=== WHAT YOU NEED TO DO ===
Please give the lines below as a Markdown table with the columns "Row" and "Line," leaving out blank lines. Begin at the line that contains "Task: Tap the callout number 5" and stop after the line that contains "coord(396,2022)".

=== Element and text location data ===
§

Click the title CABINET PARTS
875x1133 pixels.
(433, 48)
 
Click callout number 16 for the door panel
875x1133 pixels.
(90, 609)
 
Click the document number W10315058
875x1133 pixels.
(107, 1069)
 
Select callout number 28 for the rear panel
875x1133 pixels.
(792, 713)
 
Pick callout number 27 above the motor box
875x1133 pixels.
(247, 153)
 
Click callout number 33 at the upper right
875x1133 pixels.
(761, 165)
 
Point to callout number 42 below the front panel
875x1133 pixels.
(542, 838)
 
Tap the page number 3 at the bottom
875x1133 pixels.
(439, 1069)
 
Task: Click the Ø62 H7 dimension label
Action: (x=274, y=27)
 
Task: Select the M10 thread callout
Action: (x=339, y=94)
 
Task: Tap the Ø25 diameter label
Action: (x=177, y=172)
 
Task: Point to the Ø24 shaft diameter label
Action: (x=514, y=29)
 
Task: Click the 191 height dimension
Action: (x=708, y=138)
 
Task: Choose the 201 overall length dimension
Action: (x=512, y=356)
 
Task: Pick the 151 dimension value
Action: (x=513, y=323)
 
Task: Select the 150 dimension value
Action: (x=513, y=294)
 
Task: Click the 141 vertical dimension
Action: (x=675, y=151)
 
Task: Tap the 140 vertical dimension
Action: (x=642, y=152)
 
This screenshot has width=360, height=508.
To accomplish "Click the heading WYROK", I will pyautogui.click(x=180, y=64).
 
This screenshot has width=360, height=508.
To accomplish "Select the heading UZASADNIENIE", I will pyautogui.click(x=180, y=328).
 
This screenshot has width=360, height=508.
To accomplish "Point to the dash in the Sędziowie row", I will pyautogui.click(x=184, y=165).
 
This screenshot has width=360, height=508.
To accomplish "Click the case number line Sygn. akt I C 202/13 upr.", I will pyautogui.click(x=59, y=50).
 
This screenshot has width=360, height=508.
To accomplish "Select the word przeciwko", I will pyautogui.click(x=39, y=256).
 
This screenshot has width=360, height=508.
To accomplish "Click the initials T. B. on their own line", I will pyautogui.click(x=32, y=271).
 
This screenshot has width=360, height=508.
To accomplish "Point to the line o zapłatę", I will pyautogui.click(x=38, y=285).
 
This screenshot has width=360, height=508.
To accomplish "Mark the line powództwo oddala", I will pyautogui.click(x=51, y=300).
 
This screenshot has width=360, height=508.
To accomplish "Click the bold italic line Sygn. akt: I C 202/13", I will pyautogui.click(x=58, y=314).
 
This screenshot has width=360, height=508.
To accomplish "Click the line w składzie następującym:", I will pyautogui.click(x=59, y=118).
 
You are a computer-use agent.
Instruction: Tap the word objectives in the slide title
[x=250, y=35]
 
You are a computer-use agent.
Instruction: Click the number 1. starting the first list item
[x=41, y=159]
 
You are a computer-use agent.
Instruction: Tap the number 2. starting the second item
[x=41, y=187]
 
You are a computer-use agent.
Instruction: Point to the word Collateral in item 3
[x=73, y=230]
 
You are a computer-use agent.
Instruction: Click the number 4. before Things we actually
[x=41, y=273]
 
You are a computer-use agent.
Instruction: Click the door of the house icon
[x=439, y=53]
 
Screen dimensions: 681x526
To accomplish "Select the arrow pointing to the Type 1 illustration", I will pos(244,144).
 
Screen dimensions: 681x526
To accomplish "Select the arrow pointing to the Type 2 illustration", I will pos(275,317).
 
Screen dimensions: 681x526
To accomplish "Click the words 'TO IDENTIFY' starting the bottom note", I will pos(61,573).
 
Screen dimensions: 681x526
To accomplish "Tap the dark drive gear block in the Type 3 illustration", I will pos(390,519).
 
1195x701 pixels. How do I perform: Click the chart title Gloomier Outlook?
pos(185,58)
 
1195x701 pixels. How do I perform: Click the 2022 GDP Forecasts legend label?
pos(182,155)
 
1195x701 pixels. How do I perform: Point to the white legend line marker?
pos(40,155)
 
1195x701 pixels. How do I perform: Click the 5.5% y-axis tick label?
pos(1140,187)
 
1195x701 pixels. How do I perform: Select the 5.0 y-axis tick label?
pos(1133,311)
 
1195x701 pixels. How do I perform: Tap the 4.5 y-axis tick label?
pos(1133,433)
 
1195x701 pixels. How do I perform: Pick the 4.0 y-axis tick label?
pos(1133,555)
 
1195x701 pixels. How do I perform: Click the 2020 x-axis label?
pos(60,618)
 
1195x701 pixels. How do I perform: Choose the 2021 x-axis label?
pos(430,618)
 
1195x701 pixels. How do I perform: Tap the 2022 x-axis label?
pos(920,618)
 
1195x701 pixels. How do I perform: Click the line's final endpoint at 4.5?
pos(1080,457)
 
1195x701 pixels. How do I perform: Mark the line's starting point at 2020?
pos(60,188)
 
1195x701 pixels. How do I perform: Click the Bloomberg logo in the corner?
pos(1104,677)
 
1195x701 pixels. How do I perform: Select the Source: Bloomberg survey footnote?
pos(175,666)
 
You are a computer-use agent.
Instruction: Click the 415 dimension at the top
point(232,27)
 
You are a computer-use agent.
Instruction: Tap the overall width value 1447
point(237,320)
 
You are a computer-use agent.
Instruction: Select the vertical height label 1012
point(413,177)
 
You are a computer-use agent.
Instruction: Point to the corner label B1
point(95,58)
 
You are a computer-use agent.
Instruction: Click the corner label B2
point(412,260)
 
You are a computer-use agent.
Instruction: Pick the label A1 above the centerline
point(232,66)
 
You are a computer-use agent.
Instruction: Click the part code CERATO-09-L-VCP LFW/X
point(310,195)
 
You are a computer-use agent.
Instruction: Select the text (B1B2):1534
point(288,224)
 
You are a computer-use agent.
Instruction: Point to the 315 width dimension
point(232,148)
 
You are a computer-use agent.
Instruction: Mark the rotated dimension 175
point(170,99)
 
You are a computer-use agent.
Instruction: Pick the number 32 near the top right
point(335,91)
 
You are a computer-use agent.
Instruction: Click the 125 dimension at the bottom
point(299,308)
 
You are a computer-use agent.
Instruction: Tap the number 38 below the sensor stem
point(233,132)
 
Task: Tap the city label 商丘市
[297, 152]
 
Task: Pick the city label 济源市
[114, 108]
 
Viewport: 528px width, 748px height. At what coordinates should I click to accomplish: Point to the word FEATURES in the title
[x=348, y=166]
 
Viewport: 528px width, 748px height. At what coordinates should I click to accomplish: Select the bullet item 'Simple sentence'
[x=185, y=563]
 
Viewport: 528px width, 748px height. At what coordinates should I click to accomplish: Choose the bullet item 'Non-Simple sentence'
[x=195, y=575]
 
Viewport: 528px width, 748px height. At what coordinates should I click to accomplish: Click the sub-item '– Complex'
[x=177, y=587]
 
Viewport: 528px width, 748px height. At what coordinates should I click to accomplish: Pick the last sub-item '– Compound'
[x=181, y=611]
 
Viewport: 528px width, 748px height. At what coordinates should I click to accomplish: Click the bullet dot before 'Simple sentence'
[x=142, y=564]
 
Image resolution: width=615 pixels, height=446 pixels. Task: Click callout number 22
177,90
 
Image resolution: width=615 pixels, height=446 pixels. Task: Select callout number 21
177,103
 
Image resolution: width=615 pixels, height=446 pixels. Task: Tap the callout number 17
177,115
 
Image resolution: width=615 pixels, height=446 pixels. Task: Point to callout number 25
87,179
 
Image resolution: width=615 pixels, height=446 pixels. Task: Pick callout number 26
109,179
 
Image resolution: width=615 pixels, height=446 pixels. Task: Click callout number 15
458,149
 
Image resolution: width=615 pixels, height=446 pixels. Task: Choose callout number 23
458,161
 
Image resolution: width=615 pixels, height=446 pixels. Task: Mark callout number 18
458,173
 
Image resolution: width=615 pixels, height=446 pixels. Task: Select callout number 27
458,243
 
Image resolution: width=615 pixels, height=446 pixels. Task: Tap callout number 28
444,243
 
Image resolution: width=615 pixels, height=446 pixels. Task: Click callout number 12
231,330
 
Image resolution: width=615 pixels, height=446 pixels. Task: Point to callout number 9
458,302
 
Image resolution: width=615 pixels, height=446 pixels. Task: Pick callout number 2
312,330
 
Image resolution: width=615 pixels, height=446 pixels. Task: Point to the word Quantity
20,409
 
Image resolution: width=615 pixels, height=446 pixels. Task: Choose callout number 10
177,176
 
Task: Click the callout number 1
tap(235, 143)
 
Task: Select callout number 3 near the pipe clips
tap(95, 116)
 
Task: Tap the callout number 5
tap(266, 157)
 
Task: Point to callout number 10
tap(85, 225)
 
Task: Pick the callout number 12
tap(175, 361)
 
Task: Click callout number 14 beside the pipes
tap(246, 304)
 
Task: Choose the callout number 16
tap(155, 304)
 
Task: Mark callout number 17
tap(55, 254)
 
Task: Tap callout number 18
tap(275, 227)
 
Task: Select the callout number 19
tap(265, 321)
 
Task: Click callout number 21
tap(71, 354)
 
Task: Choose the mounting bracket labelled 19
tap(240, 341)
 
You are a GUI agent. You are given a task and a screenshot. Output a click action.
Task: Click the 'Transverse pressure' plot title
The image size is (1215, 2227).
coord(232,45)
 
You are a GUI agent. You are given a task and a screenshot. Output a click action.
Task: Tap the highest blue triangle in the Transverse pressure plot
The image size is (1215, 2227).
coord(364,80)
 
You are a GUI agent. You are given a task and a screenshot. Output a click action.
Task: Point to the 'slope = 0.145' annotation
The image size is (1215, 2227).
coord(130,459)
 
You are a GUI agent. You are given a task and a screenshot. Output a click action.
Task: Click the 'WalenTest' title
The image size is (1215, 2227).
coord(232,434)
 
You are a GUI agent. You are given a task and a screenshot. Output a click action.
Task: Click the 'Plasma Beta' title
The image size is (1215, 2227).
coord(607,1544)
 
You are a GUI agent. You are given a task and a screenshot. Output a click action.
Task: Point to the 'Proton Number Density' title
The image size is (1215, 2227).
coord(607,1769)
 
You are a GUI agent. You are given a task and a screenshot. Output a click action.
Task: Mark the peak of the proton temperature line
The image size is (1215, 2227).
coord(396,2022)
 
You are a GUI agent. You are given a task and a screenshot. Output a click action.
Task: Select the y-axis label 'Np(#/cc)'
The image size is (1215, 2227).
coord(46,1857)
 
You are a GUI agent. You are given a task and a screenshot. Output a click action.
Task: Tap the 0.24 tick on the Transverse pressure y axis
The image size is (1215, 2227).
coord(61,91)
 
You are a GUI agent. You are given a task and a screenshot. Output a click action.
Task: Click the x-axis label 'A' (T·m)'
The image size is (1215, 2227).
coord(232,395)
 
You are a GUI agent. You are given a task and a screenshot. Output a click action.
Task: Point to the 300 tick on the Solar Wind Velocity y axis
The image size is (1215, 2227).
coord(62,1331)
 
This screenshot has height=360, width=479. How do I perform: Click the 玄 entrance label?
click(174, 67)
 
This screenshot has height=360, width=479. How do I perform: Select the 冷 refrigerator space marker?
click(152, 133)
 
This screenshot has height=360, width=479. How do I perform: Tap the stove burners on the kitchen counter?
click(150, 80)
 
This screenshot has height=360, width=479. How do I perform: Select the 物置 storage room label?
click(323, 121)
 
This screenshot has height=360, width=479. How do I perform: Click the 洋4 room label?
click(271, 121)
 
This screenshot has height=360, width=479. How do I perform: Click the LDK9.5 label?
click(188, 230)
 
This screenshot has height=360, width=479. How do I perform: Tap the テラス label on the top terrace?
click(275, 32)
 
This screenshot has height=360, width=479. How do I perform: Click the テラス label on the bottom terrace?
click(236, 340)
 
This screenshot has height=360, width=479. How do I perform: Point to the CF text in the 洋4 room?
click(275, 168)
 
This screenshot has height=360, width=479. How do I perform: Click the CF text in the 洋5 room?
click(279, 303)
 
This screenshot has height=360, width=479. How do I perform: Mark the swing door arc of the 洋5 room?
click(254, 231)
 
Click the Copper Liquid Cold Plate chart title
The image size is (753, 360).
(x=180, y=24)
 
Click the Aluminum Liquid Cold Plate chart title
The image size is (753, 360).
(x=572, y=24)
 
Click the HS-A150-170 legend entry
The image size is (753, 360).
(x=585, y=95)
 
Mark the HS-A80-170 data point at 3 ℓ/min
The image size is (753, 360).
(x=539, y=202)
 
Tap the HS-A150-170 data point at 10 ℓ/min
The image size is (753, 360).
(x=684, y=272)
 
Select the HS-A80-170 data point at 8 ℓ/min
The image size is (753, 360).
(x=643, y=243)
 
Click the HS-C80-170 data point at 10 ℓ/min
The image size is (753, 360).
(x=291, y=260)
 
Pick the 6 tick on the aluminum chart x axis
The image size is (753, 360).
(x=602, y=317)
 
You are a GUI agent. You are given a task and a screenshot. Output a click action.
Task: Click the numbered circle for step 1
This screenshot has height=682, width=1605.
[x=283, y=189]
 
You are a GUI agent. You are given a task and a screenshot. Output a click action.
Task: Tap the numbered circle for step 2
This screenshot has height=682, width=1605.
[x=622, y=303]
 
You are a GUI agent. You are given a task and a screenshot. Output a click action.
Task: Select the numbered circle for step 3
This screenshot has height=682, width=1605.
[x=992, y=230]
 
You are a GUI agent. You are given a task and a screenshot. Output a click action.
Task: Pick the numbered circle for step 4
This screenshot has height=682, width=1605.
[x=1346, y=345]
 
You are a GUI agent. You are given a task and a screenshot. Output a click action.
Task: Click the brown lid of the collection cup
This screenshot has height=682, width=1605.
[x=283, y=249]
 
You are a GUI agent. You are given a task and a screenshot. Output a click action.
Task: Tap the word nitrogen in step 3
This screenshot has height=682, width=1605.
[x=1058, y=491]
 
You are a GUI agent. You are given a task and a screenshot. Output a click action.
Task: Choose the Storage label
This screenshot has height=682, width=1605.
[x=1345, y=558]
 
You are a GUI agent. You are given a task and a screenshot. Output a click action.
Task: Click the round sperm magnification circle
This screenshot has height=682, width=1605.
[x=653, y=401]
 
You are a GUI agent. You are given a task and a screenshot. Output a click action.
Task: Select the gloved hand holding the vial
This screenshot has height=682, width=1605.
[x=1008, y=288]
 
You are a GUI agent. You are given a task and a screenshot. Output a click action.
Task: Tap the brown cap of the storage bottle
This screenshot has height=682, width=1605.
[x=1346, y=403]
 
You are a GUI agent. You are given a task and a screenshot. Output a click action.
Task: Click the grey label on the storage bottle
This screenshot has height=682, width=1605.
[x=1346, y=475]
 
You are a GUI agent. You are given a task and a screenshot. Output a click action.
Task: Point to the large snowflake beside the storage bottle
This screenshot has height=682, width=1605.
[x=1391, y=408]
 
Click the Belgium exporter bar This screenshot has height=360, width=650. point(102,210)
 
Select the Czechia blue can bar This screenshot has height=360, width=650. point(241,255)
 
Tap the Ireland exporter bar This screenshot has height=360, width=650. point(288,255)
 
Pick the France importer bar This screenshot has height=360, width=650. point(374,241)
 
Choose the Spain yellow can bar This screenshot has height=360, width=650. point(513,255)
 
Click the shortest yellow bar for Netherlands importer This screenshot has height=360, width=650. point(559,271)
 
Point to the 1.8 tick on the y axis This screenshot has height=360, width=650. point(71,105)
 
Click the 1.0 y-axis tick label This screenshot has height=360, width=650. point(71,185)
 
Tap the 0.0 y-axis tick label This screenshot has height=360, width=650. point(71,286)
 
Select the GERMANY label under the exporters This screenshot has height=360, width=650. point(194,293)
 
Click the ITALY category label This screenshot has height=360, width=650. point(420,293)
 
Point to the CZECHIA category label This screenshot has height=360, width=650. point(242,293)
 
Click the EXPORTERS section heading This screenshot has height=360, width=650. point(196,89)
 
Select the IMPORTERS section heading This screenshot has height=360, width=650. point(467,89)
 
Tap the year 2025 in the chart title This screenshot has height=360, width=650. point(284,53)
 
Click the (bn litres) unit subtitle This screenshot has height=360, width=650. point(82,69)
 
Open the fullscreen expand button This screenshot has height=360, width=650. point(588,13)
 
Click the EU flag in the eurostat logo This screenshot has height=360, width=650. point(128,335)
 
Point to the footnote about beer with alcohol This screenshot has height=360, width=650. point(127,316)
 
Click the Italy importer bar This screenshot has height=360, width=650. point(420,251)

§

=== THE COMPLETED TASK ===
| Row | Line |
|---|---|
| 1 | Task: Tap the callout number 5 |
| 2 | tap(266, 157) |
| 3 | Task: Point to callout number 10 |
| 4 | tap(85, 225) |
| 5 | Task: Pick the callout number 12 |
| 6 | tap(175, 361) |
| 7 | Task: Click callout number 14 beside the pipes |
| 8 | tap(246, 304) |
| 9 | Task: Choose the callout number 16 |
| 10 | tap(155, 304) |
| 11 | Task: Mark callout number 17 |
| 12 | tap(55, 254) |
| 13 | Task: Tap callout number 18 |
| 14 | tap(275, 227) |
| 15 | Task: Select the callout number 19 |
| 16 | tap(265, 321) |
| 17 | Task: Click callout number 21 |
| 18 | tap(71, 354) |
| 19 | Task: Choose the mounting bracket labelled 19 |
| 20 | tap(240, 341) |
| 21 | You are a GUI agent. You are given a task and a screenshot. Output a click action. |
| 22 | Task: Click the 'Transverse pressure' plot title |
| 23 | The image size is (1215, 2227). |
| 24 | coord(232,45) |
| 25 | You are a GUI agent. You are given a task and a screenshot. Output a click action. |
| 26 | Task: Tap the highest blue triangle in the Transverse pressure plot |
| 27 | The image size is (1215, 2227). |
| 28 | coord(364,80) |
| 29 | You are a GUI agent. You are given a task and a screenshot. Output a click action. |
| 30 | Task: Point to the 'slope = 0.145' annotation |
| 31 | The image size is (1215, 2227). |
| 32 | coord(130,459) |
| 33 | You are a GUI agent. You are given a task and a screenshot. Output a click action. |
| 34 | Task: Click the 'WalenTest' title |
| 35 | The image size is (1215, 2227). |
| 36 | coord(232,434) |
| 37 | You are a GUI agent. You are given a task and a screenshot. Output a click action. |
| 38 | Task: Click the 'Plasma Beta' title |
| 39 | The image size is (1215, 2227). |
| 40 | coord(607,1544) |
| 41 | You are a GUI agent. You are given a task and a screenshot. Output a click action. |
| 42 | Task: Point to the 'Proton Number Density' title |
| 43 | The image size is (1215, 2227). |
| 44 | coord(607,1769) |
| 45 | You are a GUI agent. You are given a task and a screenshot. Output a click action. |
| 46 | Task: Mark the peak of the proton temperature line |
| 47 | The image size is (1215, 2227). |
| 48 | coord(396,2022) |